In general, this skin condition is inherited from parents who might but do not always have to experience symptoms of epidermolysis bullosa themselves. EB patients can have mild symptoms and get better with years, but some of them may experience plenty of pain, skin infections and other problems associated with this skin condition.
Epidermolysis Bullosa Complications
Serious forms of epidermolysis bullosa may be complicated by secondary skin infections, sepsis, malnutrition, anemia, eye problems, deformities and lead to skin cancer or even death.

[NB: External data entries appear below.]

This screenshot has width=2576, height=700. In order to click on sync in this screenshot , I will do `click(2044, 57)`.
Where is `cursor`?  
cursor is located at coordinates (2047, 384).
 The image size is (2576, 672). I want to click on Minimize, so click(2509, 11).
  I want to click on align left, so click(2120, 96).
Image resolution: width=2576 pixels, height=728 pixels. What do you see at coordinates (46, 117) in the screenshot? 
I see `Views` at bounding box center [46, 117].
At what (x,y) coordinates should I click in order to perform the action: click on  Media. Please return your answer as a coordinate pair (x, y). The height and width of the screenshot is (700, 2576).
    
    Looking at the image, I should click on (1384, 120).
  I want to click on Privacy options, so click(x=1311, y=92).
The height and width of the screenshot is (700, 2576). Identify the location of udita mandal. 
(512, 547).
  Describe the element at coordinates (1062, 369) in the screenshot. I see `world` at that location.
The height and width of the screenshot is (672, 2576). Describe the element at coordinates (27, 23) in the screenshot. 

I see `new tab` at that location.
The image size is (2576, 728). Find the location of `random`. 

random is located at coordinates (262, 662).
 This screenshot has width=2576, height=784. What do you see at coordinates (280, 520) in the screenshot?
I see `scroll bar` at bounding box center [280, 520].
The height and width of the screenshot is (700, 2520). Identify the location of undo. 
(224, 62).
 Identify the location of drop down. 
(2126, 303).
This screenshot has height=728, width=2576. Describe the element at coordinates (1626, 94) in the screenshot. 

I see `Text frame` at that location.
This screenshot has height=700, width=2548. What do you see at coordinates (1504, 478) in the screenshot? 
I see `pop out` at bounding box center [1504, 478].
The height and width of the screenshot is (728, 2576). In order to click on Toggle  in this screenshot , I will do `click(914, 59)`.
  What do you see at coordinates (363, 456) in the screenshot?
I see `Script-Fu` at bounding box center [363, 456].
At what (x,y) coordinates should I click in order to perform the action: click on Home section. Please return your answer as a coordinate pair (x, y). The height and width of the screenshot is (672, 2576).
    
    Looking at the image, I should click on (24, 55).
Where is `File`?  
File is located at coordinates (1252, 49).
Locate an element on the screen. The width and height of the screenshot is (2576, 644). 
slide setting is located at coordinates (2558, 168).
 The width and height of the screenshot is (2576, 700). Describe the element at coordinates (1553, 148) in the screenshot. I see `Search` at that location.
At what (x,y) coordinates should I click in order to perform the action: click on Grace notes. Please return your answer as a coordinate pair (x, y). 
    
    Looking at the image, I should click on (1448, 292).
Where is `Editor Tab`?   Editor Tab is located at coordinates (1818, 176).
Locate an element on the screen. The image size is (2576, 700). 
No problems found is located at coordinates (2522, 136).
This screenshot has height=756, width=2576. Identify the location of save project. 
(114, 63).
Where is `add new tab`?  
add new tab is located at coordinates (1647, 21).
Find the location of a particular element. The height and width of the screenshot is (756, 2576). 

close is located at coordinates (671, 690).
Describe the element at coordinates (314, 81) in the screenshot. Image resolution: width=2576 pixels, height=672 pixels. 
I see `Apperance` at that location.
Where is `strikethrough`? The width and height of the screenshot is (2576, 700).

Secondary skin infections are frequent among EB patients, since the skin is already damaged and can be easily infected with staphylococcus bacteria or other microorganisms. Besides the skin, bacteria could enter the bloodstream and spread to different parts of the body, provoking severe problem known as sepsis. This condition can lead to shock, organ failure and be a cause of death.
Malnutrition may occur in children who happen to develop blisters in the mouth and on other mucous membranes. Some children may develop anemia due to lack of important nutrients or as a consequence of bleeding from open sores (blisters).
Additional health complications of epidermolysis bullosa are deformities and eye disorders, depending on the affected part of the body. Serious EB is known to cause abnormal bending of joints in the fingers, toes and elbows (contractures) and also fusion of the fingers or toes. On the other hand, if EB triggers inflammation of conjunctiva of the eye, it can be responsible for corneal erosion and loss of vision.
Certain types of epidermolysis bullosa are associated with high risk for development of squamous cell carcinoma (type of skin cancer), while junctional EB is sometimes seen to cause infections, loss of body fluids, blistering of internal organs, breathing problems and even lethal outcome.
How to Treat Epidermolysis Bullosa?
This skin condition is not curable, according to current medical knowledge. Treatment depends on the severity of the condition, but it is usually focused on relieving discomfort and prevention of pain and other possible medical problems that may arise.
Skin care may involve puncturing blisters with a sterile needle, leaving them to drain and then application of certain antibiotic or some other ointments.
Skin grafts are usually recommended if the wounds do not heal for a while. Surgical procedures are commonly used to correct deformities of the fingers or toes or to dilate esophagus if necessary. Physical therapy is also necessary, especially for motion limitations due to scarring or contractures. Some children affected by epidermolysis bullosa may need a feeding tube in order to achieve proper feeding and adequate amount of important nutrients.